Segment Start: Supplied records

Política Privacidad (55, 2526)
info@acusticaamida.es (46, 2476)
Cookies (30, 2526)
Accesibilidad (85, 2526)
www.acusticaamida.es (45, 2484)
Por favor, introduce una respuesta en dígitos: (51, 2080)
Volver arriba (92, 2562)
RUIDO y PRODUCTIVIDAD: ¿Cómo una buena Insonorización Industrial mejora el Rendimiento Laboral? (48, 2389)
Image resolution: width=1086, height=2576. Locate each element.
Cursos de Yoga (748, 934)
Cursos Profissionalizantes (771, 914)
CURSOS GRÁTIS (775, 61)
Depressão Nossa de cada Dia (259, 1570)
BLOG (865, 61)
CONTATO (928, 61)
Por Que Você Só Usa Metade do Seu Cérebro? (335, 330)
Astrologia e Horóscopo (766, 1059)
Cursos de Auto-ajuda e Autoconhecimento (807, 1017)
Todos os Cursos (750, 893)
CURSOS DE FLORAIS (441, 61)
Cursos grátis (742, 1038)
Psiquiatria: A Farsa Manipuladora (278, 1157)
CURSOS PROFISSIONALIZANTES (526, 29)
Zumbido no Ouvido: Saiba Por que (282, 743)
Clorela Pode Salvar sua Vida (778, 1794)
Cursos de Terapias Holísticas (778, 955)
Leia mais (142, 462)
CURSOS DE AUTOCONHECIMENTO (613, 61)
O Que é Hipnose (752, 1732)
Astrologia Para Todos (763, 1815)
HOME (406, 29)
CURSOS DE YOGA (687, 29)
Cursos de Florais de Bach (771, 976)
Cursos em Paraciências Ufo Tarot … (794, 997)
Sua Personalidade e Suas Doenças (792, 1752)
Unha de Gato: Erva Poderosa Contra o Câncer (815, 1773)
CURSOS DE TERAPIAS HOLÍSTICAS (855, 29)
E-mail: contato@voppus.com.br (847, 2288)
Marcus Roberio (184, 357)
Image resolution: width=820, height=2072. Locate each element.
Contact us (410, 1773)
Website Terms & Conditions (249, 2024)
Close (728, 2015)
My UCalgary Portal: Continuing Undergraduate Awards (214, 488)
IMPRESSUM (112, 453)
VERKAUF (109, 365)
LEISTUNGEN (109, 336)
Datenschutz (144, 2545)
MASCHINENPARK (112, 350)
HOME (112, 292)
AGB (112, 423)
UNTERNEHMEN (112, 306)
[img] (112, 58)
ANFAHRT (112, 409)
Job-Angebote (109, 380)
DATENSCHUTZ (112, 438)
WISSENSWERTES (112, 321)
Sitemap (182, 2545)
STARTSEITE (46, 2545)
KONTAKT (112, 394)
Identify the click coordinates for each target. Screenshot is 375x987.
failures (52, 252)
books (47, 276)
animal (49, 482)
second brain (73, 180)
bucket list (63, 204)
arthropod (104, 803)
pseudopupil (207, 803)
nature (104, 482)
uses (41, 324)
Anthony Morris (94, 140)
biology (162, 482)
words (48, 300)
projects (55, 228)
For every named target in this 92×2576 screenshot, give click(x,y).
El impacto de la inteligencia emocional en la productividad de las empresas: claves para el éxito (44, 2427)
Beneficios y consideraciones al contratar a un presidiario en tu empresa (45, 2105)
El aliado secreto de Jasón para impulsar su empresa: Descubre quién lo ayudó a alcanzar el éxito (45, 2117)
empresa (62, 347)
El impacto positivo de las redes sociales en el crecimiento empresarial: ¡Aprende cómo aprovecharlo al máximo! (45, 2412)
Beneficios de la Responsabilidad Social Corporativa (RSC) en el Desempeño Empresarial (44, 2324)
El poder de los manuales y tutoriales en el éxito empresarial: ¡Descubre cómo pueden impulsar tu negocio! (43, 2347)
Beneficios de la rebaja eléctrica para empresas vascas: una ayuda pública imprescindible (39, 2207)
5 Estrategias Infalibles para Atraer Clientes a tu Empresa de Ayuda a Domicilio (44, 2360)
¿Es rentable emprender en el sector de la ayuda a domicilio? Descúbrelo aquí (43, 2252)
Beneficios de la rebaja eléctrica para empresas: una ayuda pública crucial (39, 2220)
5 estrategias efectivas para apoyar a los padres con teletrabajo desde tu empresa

Segment End: Supplied records

**Task description**
Output every line of the listing exactly as written.

**Task response**
Política Privacidad (55, 2526)
info@acusticaamida.es (46, 2476)
Cookies (30, 2526)
Accesibilidad (85, 2526)
www.acusticaamida.es (45, 2484)
Por favor, introduce una respuesta en dígitos: (51, 2080)
Volver arriba (92, 2562)
RUIDO y PRODUCTIVIDAD: ¿Cómo una buena Insonorización Industrial mejora el Rendimiento Laboral? (48, 2389)
Image resolution: width=1086, height=2576. Locate each element.
Cursos de Yoga (748, 934)
Cursos Profissionalizantes (771, 914)
CURSOS GRÁTIS (775, 61)
Depressão Nossa de cada Dia (259, 1570)
BLOG (865, 61)
CONTATO (928, 61)
Por Que Você Só Usa Metade do Seu Cérebro? (335, 330)
Astrologia e Horóscopo (766, 1059)
Cursos de Auto-ajuda e Autoconhecimento (807, 1017)
Todos os Cursos (750, 893)
CURSOS DE FLORAIS (441, 61)
Cursos grátis (742, 1038)
Psiquiatria: A Farsa Manipuladora (278, 1157)
CURSOS PROFISSIONALIZANTES (526, 29)
Zumbido no Ouvido: Saiba Por que (282, 743)
Clorela Pode Salvar sua Vida (778, 1794)
Cursos de Terapias Holísticas (778, 955)
Leia mais (142, 462)
CURSOS DE AUTOCONHECIMENTO (613, 61)
O Que é Hipnose (752, 1732)
Astrologia Para Todos (763, 1815)
HOME (406, 29)
CURSOS DE YOGA (687, 29)
Cursos de Florais de Bach (771, 976)
Cursos em Paraciências Ufo Tarot … (794, 997)
Sua Personalidade e Suas Doenças (792, 1752)
Unha de Gato: Erva Poderosa Contra o Câncer (815, 1773)
CURSOS DE TERAPIAS HOLÍSTICAS (855, 29)
E-mail: contato@voppus.com.br (847, 2288)
Marcus Roberio (184, 357)
Image resolution: width=820, height=2072. Locate each element.
Contact us (410, 1773)
Website Terms & Conditions (249, 2024)
Close (728, 2015)
My UCalgary Portal: Continuing Undergraduate Awards (214, 488)
IMPRESSUM (112, 453)
VERKAUF (109, 365)
LEISTUNGEN (109, 336)
Datenschutz (144, 2545)
MASCHINENPARK (112, 350)
HOME (112, 292)
AGB (112, 423)
UNTERNEHMEN (112, 306)
[img] (112, 58)
ANFAHRT (112, 409)
Job-Angebote (109, 380)
DATENSCHUTZ (112, 438)
WISSENSWERTES (112, 321)
Sitemap (182, 2545)
STARTSEITE (46, 2545)
KONTAKT (112, 394)
Identify the click coordinates for each target. Screenshot is 375x987.
failures (52, 252)
books (47, 276)
animal (49, 482)
second brain (73, 180)
bucket list (63, 204)
arthropod (104, 803)
pseudopupil (207, 803)
nature (104, 482)
uses (41, 324)
Anthony Morris (94, 140)
biology (162, 482)
words (48, 300)
projects (55, 228)
For every named target in this 92×2576 screenshot, give click(x,y).
El impacto de la inteligencia emocional en la productividad de las empresas: claves para el éxito (44, 2427)
Beneficios y consideraciones al contratar a un presidiario en tu empresa (45, 2105)
El aliado secreto de Jasón para impulsar su empresa: Descubre quién lo ayudó a alcanzar el éxito (45, 2117)
empresa (62, 347)
El impacto positivo de las redes sociales en el crecimiento empresarial: ¡Aprende cómo aprovecharlo al máximo! (45, 2412)
Beneficios de la Responsabilidad Social Corporativa (RSC) en el Desempeño Empresarial (44, 2324)
El poder de los manuales y tutoriales en el éxito empresarial: ¡Descubre cómo pueden impulsar tu negocio! (43, 2347)
Beneficios de la rebaja eléctrica para empresas vascas: una ayuda pública imprescindible (39, 2207)
5 Estrategias Infalibles para Atraer Clientes a tu Empresa de Ayuda a Domicilio (44, 2360)
¿Es rentable emprender en el sector de la ayuda a domicilio? Descúbrelo aquí (43, 2252)
Beneficios de la rebaja eléctrica para empresas: una ayuda pública crucial (39, 2220)
5 estrategias efectivas para apoyar a los padres con teletrabajo desde tu empresa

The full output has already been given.